Easter EG&G hunt: We saw a notice in Monday’s Niagara Gazette advertising an Easter egg hunt at the Niagara Arts & Cultural Center at the corner of Pine Avenue and Portage Road in Niagara Falls this Saturday. Sounded like fun—face painting, an Easter Bunny, raffles—but something about the location sounded a dire note.

When we hear that note, and the address that provokes it is in Niagara County, we turn to a couple standby references: radiological surveys conducted on behalf of the US Department of Energy in the 1970s by an engineering firm called EG&G and in the 1980s by Oak Ridge National Laboratories, both of which identified numerous radioactive hotspots throughout the county.

Bingo—both the Oak Ridge and the EG&G reports identify numerous radiological “anomalies” or hot spots on the NACC property, site of the former Niagara Falls High School. If those hot spots have been investigated or remediated in the past 30 years, it happened outside any existing regulatory framework. Nice place to bring the kids…

• The Partnership for the Public Good has just released a report analyzing how well the Niagara River Greenway Commission has performed the mission for which it was created in 2004: the creation of a greenway—“a linear system of state and local parks and conservation areas linked by a network of multi-use trails.” The report finds that about half of the $46 million the NRGC has spent since its creation—money that comes from the New York Power Authority—has been spent on projects that have noting to do with creation of such a greenway. An athletic complex for the Lewiston Porter Schools, for example, ate up $4.62 million.

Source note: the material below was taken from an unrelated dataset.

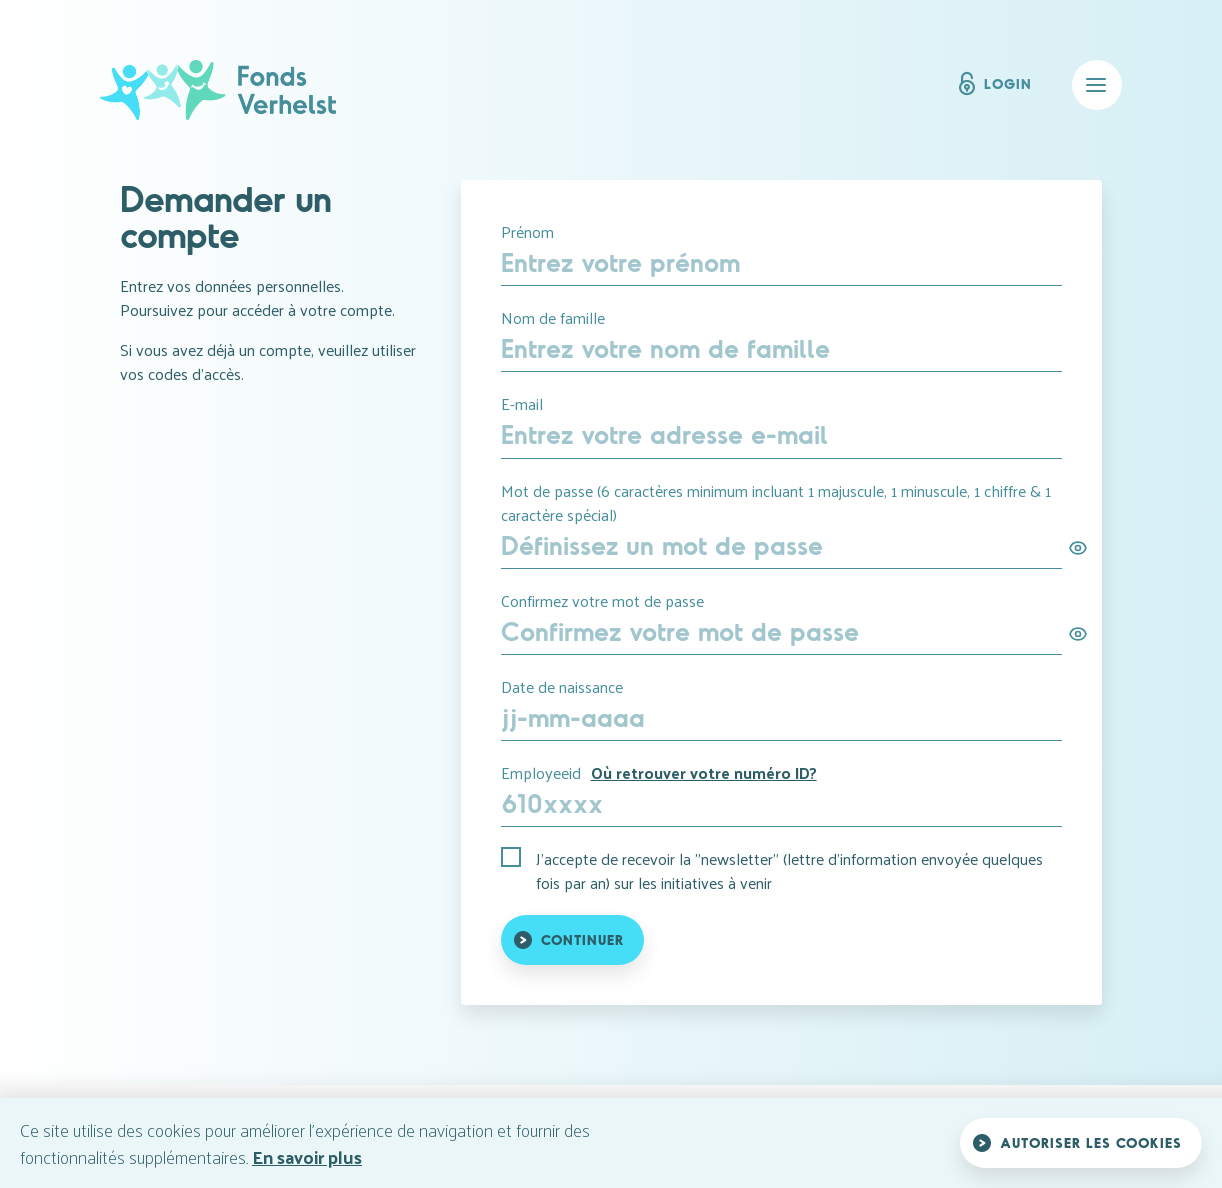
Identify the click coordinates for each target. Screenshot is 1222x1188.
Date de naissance (562, 687)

PPG co-director Sam Magavern says, “One reason for the mission creep is that the Greenway Plan [which was adopted in 2007] defines the Greenway much more broadly than the law did.” The PPG report recommends that state law be amended so that the commission is restricted to spending funds that contribute directly to the completion and enhancement of a Niagara River greenway.

• Mayor Byron Brown’s re-election campaign picked up his first big endorsement this week: The Buffalo Niagara Partnership came out Monday in favor of Brown, just two days after the mayor formally announced he would seek re-election. In an email to BNP’s membership, the chamber of commerce’s lame-duck president and CEO, Andrew Rudnick, wrote that Brown “continues to be the right man for the job…no matter who else may enter into the race.” Now there’s a scientific mind at work. No condition might prevail that would alter BNP’s endorsement of Brown? Nothing? Rudnick called the endorsement a “no brainer.” If that’s so, then he’s the right man to make the call.

We hear that Christina Orsi, currently Western New York Regional Director for Empire State Development Corporation, is likely to succeed Rudnick as head of BNP.